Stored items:
>>

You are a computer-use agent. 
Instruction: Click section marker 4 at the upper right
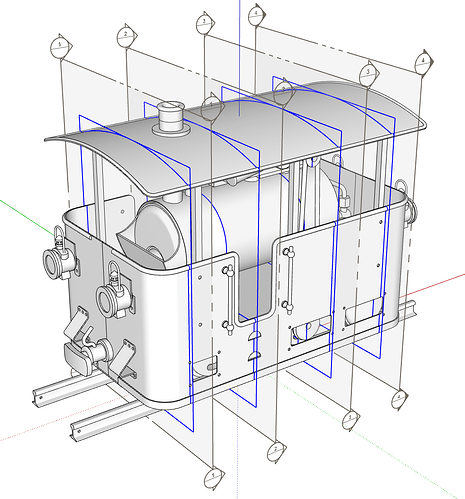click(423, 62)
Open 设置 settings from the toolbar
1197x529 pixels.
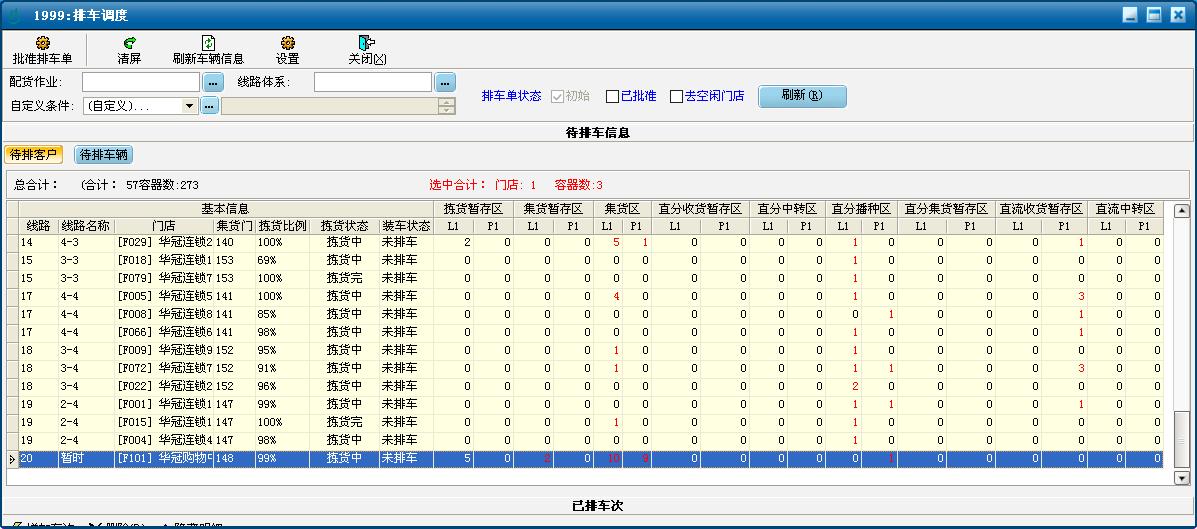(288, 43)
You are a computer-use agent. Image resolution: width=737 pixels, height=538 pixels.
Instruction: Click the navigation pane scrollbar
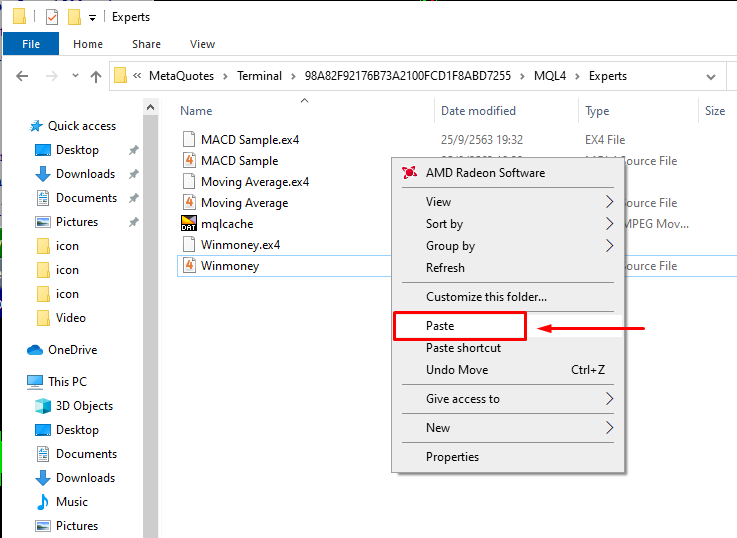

<<
>>

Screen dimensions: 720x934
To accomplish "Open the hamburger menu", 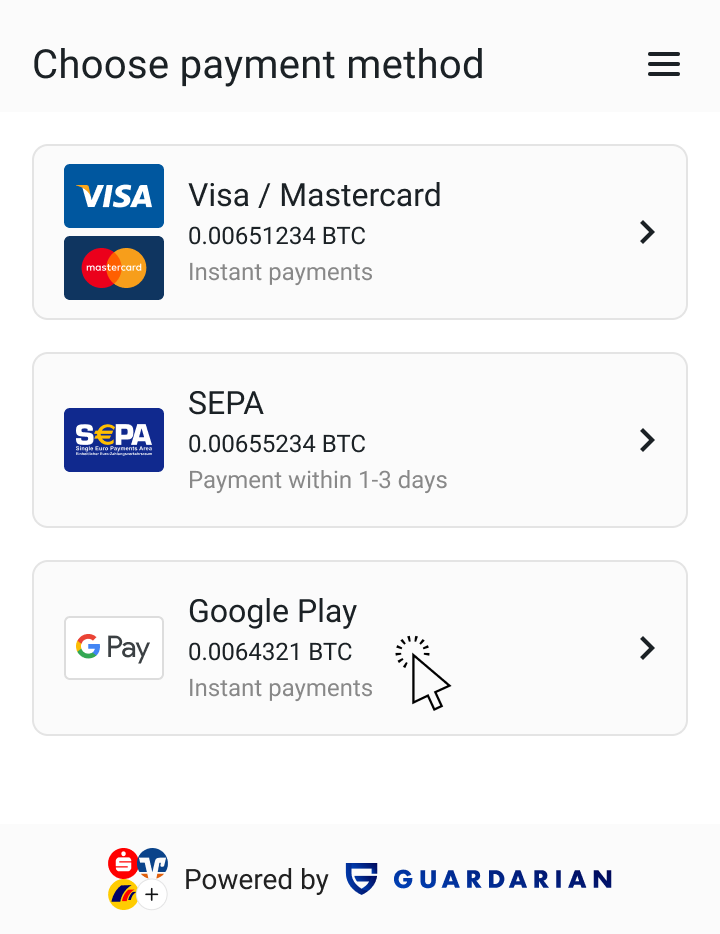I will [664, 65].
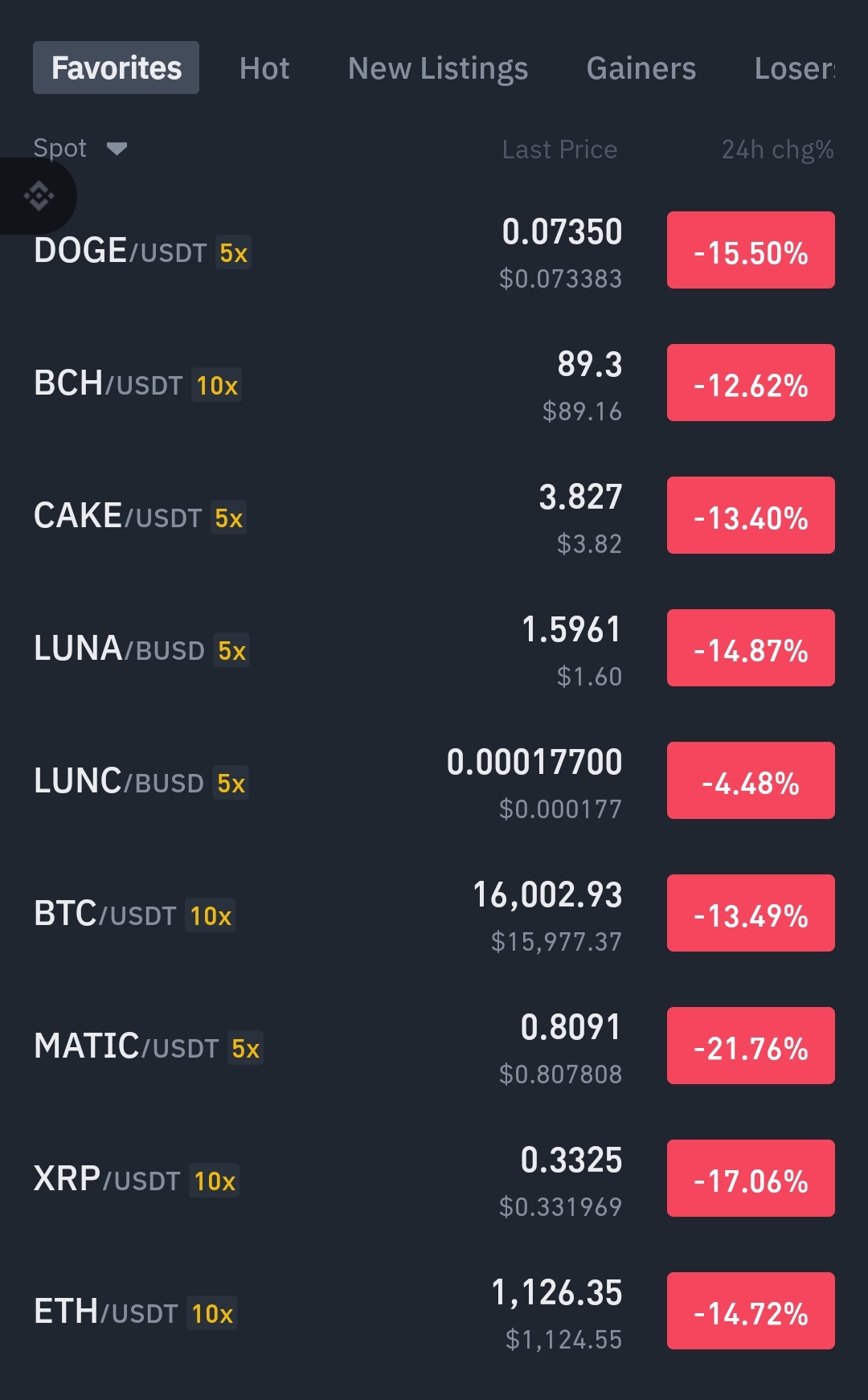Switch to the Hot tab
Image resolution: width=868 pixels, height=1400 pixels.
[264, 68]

<<

**Work instruction**
Go through the entries above and copy every line containing "agent".

**Response**
You are a computer-use agent. 
You are a computer-use agent. Image resolution: width=737 pixels, height=538 pixels.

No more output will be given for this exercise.